İlgimi çeken ve yaşadıklarımızı anlatan güzel bir yazıyı paylaşmak istedim...Öğrenciye ŞİDDET konusuna yorum atan gençlere diyeceklerim var"
"Az önce açılan, bir internet sitesindeki öğretmenlerin kendi aralarındaki yorumlarına BURADAN yorum yapanlar içindir...
Öncelikle bende yaşı geçmiş olmayan genç öğretmenlerden biriyim.Bir matematikçi...Evet çok kişiden duyabilirim çoğunuz sevmezsiniz bilirim...
Ben de bir zamanlar sizin gibi öğrenciyken her konuda öğrencilerin haklı olduğunu düşünür, o aklımla, öğretmenlere kusur bulur, ona göre yorum yapardım.

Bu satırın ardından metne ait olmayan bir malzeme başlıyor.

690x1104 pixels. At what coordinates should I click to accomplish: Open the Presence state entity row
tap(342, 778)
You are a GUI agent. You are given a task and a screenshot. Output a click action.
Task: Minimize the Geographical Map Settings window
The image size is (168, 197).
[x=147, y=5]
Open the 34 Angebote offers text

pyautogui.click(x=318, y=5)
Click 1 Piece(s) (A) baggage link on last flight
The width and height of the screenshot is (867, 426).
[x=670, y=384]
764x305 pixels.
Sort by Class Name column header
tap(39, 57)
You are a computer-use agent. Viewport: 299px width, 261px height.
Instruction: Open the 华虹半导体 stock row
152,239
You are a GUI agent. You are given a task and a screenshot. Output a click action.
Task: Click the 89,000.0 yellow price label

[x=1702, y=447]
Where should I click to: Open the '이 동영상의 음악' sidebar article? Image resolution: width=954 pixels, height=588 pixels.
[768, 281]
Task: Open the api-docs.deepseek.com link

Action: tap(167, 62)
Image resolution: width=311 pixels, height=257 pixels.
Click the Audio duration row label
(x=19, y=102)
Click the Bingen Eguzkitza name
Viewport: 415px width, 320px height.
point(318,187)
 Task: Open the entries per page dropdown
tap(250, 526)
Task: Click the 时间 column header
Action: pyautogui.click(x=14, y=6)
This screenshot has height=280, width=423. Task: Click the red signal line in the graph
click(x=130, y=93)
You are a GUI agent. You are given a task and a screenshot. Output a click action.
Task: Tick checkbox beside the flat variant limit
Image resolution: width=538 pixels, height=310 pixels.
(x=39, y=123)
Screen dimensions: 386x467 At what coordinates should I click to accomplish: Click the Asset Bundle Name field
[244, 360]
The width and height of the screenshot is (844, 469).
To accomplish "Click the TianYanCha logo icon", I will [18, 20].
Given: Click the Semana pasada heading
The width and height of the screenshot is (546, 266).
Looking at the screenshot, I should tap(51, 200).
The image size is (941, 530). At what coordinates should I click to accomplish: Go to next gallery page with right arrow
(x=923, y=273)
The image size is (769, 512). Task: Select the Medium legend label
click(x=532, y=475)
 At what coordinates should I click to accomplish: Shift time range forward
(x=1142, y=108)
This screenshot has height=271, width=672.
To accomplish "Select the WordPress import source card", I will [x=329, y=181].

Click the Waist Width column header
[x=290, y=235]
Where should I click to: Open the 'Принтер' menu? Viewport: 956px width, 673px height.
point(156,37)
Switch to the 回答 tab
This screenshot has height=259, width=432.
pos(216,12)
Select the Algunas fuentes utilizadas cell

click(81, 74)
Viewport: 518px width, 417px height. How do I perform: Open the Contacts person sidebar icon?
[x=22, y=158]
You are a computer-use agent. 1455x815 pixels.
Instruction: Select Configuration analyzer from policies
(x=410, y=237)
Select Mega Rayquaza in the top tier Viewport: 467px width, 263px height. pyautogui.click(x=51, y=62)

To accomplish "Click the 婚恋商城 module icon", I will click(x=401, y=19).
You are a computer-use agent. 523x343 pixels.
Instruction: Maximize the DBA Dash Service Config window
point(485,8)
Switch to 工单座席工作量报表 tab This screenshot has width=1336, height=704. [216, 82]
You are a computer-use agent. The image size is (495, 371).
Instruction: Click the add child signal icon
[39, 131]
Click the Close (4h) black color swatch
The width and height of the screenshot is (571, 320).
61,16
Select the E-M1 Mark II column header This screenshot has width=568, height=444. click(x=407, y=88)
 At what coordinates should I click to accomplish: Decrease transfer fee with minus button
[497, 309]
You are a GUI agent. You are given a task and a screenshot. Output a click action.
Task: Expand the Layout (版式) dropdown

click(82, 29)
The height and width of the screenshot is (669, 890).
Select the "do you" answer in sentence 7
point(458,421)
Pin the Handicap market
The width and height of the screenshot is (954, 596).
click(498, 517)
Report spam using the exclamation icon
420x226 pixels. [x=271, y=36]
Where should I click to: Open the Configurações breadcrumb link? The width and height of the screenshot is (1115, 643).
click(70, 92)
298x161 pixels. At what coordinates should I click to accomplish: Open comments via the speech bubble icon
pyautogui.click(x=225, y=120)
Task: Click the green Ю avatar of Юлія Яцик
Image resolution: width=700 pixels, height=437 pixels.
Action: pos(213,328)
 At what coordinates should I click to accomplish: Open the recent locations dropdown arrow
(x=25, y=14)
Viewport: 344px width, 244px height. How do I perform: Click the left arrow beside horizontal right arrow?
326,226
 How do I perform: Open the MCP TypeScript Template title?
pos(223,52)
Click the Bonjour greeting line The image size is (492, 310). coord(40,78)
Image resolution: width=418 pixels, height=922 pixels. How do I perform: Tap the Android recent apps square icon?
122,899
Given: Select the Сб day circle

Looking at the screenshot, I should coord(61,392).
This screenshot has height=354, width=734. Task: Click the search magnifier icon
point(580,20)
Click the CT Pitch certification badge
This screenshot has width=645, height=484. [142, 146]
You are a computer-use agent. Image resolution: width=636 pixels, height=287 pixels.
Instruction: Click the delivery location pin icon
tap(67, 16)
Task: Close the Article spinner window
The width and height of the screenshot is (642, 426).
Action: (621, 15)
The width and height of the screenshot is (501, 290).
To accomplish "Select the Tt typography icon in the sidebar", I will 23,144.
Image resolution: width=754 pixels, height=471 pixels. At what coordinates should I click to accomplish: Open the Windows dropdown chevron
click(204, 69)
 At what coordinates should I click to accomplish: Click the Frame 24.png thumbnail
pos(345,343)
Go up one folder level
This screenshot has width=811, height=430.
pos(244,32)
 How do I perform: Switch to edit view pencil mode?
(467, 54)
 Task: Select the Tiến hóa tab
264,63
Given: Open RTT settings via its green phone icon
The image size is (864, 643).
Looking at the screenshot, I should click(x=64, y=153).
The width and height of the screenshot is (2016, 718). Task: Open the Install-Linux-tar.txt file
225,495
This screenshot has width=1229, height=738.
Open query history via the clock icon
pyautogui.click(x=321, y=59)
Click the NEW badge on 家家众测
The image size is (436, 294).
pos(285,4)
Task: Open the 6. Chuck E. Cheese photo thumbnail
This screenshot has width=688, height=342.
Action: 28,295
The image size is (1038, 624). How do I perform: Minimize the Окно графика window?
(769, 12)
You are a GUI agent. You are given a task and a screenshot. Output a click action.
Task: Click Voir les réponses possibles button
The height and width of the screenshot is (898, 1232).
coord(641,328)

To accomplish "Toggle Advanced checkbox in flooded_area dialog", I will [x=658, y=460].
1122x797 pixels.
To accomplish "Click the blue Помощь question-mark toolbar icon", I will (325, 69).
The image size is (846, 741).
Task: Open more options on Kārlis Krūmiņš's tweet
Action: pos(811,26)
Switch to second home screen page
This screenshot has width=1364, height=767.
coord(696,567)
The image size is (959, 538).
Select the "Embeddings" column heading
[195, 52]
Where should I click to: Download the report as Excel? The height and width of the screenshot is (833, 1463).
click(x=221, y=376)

Neyse uzatmayalım zamanı geldi öğretmen oldum...
Öğretmen olduktan sonra iki ile iki buçuk sene kadar YİNE HEP öğrencilerin yanında taraf oldum.(Hatta diğer hocalarla tartışma pahasına). Fakat bu yanlı tavrım yavaş yavaş önce ortaya, daha sonrada hocalardan taraf olmaya başladı.
Neden?
Başta bunun psikolojik olduğunu düşünmüştüm, bir ara... Ya da benim öğretmenliğe makamca tutunmuş olup olmadığımı sorguladım. Sonra aslında hiç de öyle olmadığını gördüm.
Olan şuydu: Artık her sene öğrencilerin fıtratı değişiyordu, evet her sene...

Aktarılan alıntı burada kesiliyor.